Introduction
Choosing the right database is one of the most important decisions in application architecture. The database you select affects performance, scalability, development speed, and operational complexity. This guide compares the three most popular open-source databases and provides guidance for selecting the right database for your use case.

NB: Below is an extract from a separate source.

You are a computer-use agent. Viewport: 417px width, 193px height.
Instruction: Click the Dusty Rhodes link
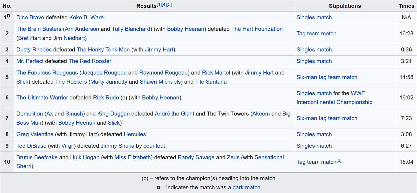pos(34,50)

Database Comparison: Quick Overview
| Aspect | PostgreSQL | MySQL | MongoDB |
|---|---|---|---|
| Type | Relational (SQL) | Relational (SQL) | Document NoSQL |
| Data Model | Structured tables | Structured tables | JSON documents |
| ACID Compliance | Yes, full ACID | Yes (InnoDB) | Partial (4.0+) |
| Scalability | Vertical scaling | Vertical scaling | Horizontal scaling |
| Query Language | SQL | SQL | JavaScript/Query |
| Best For | Complex queries | Web applications | Flexible schema |
PostgreSQL: The Powerful Open-Source Database
Overview
PostgreSQL is a mature, feature-rich relational database known for reliability, advanced features, and SQL compliance. It excels at complex queries and large datasets.
Key Features
- Full ACID compliance for data reliability
- Advanced SQL features (window functions, CTEs, JSON support)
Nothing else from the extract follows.